Michel “Snoop” Dillard, who co-owns Escobar with 2 Chainz, says she would walk to 255 and Slice (now Spin) when she lived in Castleberry Hill about decade ago, and says she’s sad say goodbye to the places that inspired her to open her own bar in the area. “I just thought the neighborhood and the area was so cool to have several black-owned bars back-to-back like that,” she says. “I thought that it would be a good idea to add another one.”

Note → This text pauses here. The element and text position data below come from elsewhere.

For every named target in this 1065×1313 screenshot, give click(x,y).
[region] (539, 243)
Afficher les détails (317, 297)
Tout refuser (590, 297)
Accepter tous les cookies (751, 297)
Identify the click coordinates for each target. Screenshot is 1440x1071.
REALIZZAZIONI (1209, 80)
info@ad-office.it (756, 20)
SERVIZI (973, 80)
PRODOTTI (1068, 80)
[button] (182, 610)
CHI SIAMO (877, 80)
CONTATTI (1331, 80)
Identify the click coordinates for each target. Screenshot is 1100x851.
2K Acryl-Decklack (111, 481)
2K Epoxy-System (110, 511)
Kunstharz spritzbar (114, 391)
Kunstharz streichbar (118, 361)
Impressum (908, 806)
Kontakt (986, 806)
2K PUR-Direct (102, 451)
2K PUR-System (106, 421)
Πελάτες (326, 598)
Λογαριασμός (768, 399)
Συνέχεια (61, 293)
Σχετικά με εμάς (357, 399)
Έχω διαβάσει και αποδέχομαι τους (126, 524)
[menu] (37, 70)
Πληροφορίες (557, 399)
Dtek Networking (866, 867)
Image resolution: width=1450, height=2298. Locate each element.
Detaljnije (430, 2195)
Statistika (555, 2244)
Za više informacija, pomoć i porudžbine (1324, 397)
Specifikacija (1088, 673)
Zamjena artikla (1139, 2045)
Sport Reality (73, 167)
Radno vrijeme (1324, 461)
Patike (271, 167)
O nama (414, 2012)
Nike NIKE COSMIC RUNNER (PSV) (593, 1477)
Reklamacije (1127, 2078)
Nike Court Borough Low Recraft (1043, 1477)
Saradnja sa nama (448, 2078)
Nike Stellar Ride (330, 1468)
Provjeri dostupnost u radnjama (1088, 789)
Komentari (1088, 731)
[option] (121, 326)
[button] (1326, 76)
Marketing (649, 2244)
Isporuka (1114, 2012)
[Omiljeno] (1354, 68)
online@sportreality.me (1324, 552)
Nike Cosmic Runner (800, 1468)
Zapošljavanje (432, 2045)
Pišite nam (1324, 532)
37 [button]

Dillard says she initially wanted to house Escobar in the building owned by Cross—the same one that houses 255 and Spin—but she says Cross was clear that he was already interested in heading in another direction. She eventually opened Escobar at 327 Peters Street in 2016. (She says 2 Chainz owns Escobar’s building.)
Dillard says those tensions from the late 2000s still remain, adding that the white residents who attend neighborhood meetings often overshadow and are more outspoken than the black residents. Booker notes that residents and business owners within the black community also often have differing opinions about the future of the neighborhood.
Booker is optimistic about the new plans for the building, though. He says he has a great relationship with the owner of Spin and 255, but admits he’s looking forward to getting more family-friendly, upscale restaurants in the neighborhood.
“I think it’s time for somewhat of a change,” he says. “I’d love for you to be able to bring your son to get a haircut at 5 p.m. on a Friday and take him to get pizza after that, but you won’t want to do that if you have to be pat down going into the place. I understand why people are upset about 255 and Spin leaving, but they’re not looking at the overall picture. They’re only looking at what they want to do.”